# [Source passage]
- - -
Kreder on the Public Trust

“The Gross Clinic”, Thomas Eakins, 1875. This work was sold by Thomas Jefferson University to the Philadelphia Museum of Art and the Pennsylvania Academy of Fine Arts in 2006, prompting discussion of whether this work had entered the “public trust”.

Prof. Jennifer Anglim Kreder has published an article examining the concept of the “Public Trust” in the Pennsylvania Journal of Constitutional Law. The doctrine has been used in environmental and museum law, but has a richer history:

It seems as if no one really knows the meaning of the term “public Trust” used in the Religious Test Clause of Article VI of the U.S. Constitution. This Article is the first scholarly attempt to define the term by exploring historical evidence pre-dating the nation’s founding through the Constitution’s adoption, including British and colonial trust law that influenced the Founders’ conception of the term. Today, one can find the term used only in the cases and scholarship concerning environmental law, tax law and museum law. After a thorough analysis of the old and new sources, this Article proposes the following original definition of term “public Trust”: “Any entity given special privilege by the government, beyond the simple grant of a state corporate charter often coupled with state or federal tax waivers, so long as that entity is legally obligated to engage in conduct that could traditionally have been performed by the government itself for the public’s benefit.”

 

Kreder, Jennifer Anglim, The ‘Public Trust’ (January 21, 2016). 18 University of Pennsylvania Journal of Constitutional Law 1425 (2016).

How Art Enters the Public Trust

One of the difficulties plaguing the current state of deaccession deaccession is the idea that works of art enter the public trust, which often leads to a variety inconsistent restrictions on their disposal. But one under-appreciated aspect is the haphazard way in which many of those works actually enter the public trust. One example is the difficulty plaguing Donald Fisher—founder of the gap and San Francisco Resident—and his impressive collection of contemporary art. Fisher had considered opening a new museum in San Francisco, but his first choice, the Presidio in San Francisco was criticized by preservationists and appears to have been abandoned.
- - -
From the text on the public trust, list every field of law in whose cases and scholarship the term "public Trust" is said to be found today.

# [Dataset section]
- - -
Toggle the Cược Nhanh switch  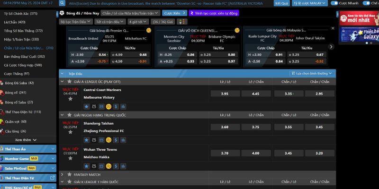334,3
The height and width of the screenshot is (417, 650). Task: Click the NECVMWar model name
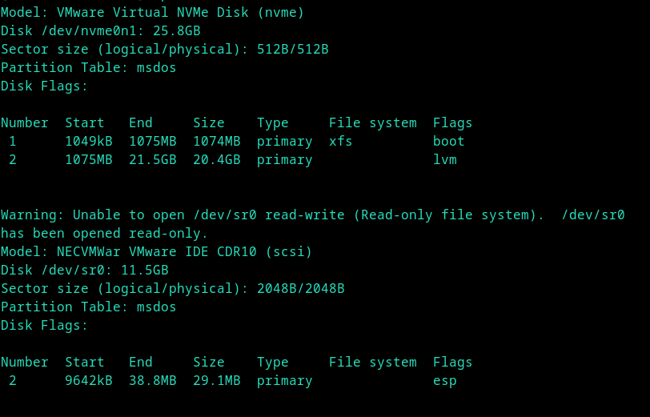point(88,252)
- - -
# [Exercise solution]
Environmental law, tax law, museum law